The Secret UFO Retrieval Program Congress Pretends to Investigate
Congress is “investigating” a secret program that allegedly retrieves UFOs. Translation: lots of hearings, a few vague statements, and zero actual answers — the perfect recipe for keeping the public guessing while the government enjoys its popcorn.
Declassified Memos That Say “We Don’t Know What This Is Either”
After decades of classified documents being released, the government basically admits, “Yeah, we have no clue what some of these flying objects are, but we’re definitely not telling you.” Because mystery is more fun when it’s government-approved.
The Navy’s UFO Encounters That Are Totally Not Aliens, Promise
The Navy has reported inexplicable flying objects near nuclear weapons sites. But hey, it’s probably just a flock of very confused seagulls or maybe some rogue drones. Aliens? Nah, that’s just sci-fi nonsense.

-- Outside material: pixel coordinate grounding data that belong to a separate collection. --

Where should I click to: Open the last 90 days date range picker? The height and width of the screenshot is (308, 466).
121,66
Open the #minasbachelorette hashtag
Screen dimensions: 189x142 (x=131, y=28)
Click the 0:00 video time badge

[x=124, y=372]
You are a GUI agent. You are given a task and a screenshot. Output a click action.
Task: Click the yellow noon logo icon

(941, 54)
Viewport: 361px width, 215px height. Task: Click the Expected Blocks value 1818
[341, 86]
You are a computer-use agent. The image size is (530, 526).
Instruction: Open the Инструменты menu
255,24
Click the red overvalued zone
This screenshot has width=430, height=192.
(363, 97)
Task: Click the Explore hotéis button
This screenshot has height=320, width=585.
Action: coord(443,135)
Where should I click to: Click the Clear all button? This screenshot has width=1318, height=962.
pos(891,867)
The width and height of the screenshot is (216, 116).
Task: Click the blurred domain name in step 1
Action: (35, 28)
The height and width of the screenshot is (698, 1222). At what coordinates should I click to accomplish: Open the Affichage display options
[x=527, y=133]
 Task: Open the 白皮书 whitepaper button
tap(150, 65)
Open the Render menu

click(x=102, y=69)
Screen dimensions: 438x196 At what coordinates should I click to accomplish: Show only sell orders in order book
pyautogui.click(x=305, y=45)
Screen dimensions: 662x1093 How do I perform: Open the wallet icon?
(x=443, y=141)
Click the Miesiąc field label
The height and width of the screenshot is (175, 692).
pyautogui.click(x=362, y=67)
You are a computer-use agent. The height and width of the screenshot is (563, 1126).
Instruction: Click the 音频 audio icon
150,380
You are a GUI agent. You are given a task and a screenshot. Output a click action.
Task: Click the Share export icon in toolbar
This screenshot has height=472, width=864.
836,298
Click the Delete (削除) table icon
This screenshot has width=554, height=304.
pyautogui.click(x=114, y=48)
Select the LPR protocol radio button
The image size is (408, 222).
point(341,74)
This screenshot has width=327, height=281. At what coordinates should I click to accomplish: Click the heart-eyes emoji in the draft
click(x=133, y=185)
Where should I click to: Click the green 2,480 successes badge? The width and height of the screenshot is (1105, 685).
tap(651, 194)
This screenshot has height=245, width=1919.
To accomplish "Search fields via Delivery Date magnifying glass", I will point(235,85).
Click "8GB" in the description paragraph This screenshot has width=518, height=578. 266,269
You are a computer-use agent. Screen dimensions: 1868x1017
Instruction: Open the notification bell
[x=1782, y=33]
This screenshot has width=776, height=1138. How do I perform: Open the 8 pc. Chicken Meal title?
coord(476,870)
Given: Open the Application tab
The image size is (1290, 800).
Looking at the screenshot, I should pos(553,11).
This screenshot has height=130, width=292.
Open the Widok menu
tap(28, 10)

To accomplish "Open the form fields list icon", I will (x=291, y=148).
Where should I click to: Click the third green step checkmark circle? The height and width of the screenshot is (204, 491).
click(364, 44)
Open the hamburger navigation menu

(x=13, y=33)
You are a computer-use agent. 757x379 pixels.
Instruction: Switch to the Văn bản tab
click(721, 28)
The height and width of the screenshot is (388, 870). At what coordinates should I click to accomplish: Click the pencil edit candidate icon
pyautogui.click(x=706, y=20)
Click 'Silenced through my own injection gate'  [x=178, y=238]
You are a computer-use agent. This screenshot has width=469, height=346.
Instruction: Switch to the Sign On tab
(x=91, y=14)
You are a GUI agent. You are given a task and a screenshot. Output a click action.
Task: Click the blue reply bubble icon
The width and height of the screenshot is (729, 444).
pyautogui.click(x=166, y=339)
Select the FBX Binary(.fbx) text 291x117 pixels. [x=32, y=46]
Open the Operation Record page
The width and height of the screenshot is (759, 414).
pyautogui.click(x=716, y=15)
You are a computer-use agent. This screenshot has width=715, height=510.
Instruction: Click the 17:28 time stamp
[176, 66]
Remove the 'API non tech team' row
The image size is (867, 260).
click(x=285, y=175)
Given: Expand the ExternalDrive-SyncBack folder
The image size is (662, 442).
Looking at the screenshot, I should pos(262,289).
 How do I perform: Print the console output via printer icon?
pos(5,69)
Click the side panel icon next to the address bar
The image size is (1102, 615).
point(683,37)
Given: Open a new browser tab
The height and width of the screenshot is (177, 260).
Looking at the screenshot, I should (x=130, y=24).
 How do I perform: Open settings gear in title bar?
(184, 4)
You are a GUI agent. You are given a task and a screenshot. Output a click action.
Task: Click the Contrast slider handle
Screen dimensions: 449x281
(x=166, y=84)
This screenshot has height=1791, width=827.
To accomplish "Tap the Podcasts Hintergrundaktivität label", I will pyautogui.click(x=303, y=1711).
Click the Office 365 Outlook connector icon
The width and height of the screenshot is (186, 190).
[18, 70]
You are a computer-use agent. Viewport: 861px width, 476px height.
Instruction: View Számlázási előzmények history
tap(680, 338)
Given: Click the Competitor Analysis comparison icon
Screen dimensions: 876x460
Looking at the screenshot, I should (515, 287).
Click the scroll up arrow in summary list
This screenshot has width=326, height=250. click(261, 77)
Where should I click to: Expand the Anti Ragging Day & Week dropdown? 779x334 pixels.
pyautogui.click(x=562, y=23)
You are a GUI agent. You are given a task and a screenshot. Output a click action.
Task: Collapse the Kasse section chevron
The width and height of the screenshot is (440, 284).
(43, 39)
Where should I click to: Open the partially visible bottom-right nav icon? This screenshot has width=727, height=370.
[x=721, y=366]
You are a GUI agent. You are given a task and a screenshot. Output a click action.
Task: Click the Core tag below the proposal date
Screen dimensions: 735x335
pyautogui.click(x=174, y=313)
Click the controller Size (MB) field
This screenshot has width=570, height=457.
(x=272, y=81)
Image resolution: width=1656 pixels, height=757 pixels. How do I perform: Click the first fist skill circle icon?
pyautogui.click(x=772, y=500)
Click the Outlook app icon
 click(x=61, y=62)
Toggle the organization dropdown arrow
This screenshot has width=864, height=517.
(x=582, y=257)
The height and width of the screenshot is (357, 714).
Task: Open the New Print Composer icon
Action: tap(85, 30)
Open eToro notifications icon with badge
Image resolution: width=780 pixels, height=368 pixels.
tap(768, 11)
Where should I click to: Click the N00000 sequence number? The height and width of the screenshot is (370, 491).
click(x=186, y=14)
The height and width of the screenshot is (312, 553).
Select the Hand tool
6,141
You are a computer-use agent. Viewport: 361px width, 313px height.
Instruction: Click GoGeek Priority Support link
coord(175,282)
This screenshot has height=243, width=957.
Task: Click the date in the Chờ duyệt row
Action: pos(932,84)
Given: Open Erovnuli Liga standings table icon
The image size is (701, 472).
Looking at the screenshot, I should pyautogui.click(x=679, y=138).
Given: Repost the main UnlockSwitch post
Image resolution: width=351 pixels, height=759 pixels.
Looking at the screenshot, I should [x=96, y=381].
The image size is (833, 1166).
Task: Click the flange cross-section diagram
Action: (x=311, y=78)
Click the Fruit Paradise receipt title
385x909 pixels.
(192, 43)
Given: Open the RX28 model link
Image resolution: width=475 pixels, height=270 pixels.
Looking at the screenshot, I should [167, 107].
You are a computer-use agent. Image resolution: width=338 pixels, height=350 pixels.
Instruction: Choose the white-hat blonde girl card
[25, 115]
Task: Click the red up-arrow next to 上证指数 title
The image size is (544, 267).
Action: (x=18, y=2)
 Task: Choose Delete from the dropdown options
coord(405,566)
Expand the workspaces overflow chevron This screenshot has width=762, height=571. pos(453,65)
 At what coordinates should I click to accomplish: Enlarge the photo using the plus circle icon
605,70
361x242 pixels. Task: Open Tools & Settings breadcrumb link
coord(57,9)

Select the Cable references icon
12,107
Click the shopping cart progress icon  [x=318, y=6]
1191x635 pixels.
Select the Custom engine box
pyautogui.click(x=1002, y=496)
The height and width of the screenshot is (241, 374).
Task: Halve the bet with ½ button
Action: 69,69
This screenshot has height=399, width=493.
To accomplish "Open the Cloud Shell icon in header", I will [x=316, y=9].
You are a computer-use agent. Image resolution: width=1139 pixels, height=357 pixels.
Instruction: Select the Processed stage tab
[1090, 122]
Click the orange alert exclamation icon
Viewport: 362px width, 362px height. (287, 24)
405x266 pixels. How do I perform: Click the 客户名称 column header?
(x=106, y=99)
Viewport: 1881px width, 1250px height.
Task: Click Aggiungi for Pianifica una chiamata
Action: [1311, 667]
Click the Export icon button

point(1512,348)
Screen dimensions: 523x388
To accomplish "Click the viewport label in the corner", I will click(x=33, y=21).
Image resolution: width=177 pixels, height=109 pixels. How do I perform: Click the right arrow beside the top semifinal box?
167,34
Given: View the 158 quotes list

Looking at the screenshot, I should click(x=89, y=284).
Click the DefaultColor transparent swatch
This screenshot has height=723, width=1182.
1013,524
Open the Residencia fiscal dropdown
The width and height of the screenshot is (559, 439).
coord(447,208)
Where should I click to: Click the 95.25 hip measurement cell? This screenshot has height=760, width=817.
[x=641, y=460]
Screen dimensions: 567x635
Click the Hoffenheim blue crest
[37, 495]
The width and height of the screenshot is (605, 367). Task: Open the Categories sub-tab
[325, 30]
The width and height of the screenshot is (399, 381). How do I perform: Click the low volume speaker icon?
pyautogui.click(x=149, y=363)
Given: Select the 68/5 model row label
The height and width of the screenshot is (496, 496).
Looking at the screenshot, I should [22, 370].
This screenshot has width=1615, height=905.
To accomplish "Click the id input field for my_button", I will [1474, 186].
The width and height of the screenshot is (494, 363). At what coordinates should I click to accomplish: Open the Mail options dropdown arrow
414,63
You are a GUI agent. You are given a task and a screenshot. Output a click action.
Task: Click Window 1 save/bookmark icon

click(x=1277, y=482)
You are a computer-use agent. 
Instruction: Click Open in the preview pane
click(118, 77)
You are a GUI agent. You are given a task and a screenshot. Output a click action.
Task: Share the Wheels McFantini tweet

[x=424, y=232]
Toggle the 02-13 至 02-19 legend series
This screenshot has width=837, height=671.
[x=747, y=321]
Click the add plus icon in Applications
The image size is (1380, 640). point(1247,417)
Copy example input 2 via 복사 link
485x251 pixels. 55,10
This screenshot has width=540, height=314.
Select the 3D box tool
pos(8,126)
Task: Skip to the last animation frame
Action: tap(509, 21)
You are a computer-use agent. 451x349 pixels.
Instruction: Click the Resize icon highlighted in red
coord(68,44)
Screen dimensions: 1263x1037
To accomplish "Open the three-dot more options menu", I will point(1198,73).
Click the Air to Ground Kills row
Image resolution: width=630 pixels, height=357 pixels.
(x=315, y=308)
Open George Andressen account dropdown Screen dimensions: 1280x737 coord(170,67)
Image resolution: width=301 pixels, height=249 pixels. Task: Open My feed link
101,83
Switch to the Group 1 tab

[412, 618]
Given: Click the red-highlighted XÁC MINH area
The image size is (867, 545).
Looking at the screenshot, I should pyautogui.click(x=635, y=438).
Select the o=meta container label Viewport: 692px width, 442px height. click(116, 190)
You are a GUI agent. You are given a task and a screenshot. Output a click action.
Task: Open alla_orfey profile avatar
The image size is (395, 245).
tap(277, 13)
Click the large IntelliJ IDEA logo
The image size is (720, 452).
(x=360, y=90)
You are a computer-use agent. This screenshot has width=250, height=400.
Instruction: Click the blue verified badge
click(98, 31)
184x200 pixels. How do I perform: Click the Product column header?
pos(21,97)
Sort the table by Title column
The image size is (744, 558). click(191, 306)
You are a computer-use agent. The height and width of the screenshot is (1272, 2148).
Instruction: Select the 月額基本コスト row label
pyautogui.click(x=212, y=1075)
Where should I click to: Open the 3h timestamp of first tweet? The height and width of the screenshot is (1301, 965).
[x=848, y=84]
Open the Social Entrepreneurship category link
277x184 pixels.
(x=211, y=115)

Alien Abductions? Just Your Imagination, or Maybe a Budd Hopkins Book
Some UFO researchers popularized alien abduction stories, but even believers admit some cases are hoaxes. So if you suddenly remember missing time, it’s probably just a nap or a really vivid dream — not an intergalactic joyride.
The real tragedy in this circus of nonsense? Our hard-earned tax dollars are getting flushed straight down the bullshit toilet. Yep, while you’re sweating over rent and ramen, Uncle Sam’s busy funding the greatest collection of “WTF” moments ever assembled. It’s like we’re all chipping in for a front-row seat to the world’s most expensive clown show — and spoiler alert: the clowns don’t even know they’re the joke.